On another note, the infringement action Richard W refers to is one of the reasons why I thought the CSI requirement might just be shaky enough that I could challenge it on appeal based on the fact that I'm Irish and therefore have even more of a right to rely on the NHS (as or in lieu of CSI) than other European nationals.
Because you were claiming the privileges of an EEA national? Incidentally, if you travelled from outside Ireland direct to the UK, your privileges purely as an Irishman then had no basis in law - you had no more rights than a Cypriot.IrishFormerStudent wrote:Unfortunately I do not have a residence card issued before 20th June 2011 (why would I have thought to get one? As an Irish citizen my right to live here was never in question).
I don't know the precise nature of the transition, but you said in your opening post that they did check and refused her for lack of CSI:IrishFormerStudent wrote:My wife's previous Residence Card was issued before 20th June 2011, on the basis that she was my wife and I was exercising treaty rights as a student. As I understand it, the process they went through to issue her this residence card incorporated exactly the same checks they would have made if issuing me with the residence card. Therefore I could claim that the granting of this RC for her is equivalent to the granting of RC to me, in terms of acting as evidence that I exercised treaty rights as a student here before 20th June 2011 - in which case I could still claim that I had already acquired PR status before the requirement for CSI was introduced.

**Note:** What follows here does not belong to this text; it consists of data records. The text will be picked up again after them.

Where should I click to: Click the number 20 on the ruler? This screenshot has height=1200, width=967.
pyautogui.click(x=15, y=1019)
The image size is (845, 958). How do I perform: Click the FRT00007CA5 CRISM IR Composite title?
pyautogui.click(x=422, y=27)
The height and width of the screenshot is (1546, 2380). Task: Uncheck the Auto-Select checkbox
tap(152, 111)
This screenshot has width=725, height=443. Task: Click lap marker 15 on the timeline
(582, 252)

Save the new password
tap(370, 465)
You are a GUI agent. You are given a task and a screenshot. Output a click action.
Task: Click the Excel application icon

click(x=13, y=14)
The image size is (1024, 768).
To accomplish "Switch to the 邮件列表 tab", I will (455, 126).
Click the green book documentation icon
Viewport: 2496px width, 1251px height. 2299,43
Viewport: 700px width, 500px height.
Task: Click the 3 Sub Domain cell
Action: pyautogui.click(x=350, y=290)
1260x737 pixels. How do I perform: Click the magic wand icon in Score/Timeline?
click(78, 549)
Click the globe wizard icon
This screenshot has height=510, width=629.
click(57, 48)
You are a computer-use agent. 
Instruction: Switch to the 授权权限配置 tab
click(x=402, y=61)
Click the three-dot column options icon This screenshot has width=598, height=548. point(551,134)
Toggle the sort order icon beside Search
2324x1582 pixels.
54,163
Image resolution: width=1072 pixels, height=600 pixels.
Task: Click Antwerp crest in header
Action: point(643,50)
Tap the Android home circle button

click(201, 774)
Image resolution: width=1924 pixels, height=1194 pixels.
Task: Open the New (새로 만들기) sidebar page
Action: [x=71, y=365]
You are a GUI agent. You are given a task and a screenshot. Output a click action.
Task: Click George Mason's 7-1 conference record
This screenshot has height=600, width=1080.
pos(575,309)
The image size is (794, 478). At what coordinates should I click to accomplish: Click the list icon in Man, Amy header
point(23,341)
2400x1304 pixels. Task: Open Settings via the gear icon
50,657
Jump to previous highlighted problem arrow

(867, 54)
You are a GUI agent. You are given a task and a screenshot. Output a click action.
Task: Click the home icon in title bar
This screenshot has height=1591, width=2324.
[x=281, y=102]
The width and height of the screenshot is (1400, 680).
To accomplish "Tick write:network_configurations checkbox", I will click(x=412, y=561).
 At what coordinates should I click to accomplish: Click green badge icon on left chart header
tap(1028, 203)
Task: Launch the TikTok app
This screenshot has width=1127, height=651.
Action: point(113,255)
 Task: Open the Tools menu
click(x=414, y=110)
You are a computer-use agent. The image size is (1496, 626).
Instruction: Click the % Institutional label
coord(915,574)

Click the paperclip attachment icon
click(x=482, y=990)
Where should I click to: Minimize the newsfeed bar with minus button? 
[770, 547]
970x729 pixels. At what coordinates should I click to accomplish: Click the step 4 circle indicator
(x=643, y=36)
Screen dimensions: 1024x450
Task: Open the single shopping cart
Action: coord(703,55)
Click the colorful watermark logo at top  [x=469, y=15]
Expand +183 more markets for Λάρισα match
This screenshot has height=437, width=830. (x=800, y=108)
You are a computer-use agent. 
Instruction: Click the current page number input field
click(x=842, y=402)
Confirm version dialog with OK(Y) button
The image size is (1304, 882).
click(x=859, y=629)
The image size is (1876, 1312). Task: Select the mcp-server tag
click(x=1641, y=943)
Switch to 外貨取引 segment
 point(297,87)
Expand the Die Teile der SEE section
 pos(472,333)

They can quite reasonably treat your wife as having ceased to be lawfully resident when you chose not to renew the CSI. They have never ignored the lack of CSI of either of you.IrishFormerStudent wrote:My wife is a non-EEA national, back in 2011 she applied for a Residence Card as my unmarried partner. This application was at first rejected because they said I needed CSI, so I went out and bought a random CSI policy so that she would get the residence card.
Unfortunately, the English courts support the government view on CSI. I'm not sure what the position is in the rest of the UK, but I suspect the view of the English Court of Appeal will be pretty persuasive. Any legal challenge will probably have to make it to the CJEU, and the UK has won against the Commission in the CJEU in benefit cases. (I suspect the issue won't be forced up to the Supreme Court.)IrishFormerStudent wrote:On another note, the infringement action Richard W refers to is one of the reasons why I thought the CSI requirement might just be shaky enough that I could challenge it on appeal based on the fact that I'm Irish and therefore have even more of a right to rely on the NHS (as or in lieu of CSI) than other European nationals.
I concur.Richard W wrote:(I suspect the issue won't be forced up to the Supreme Court.)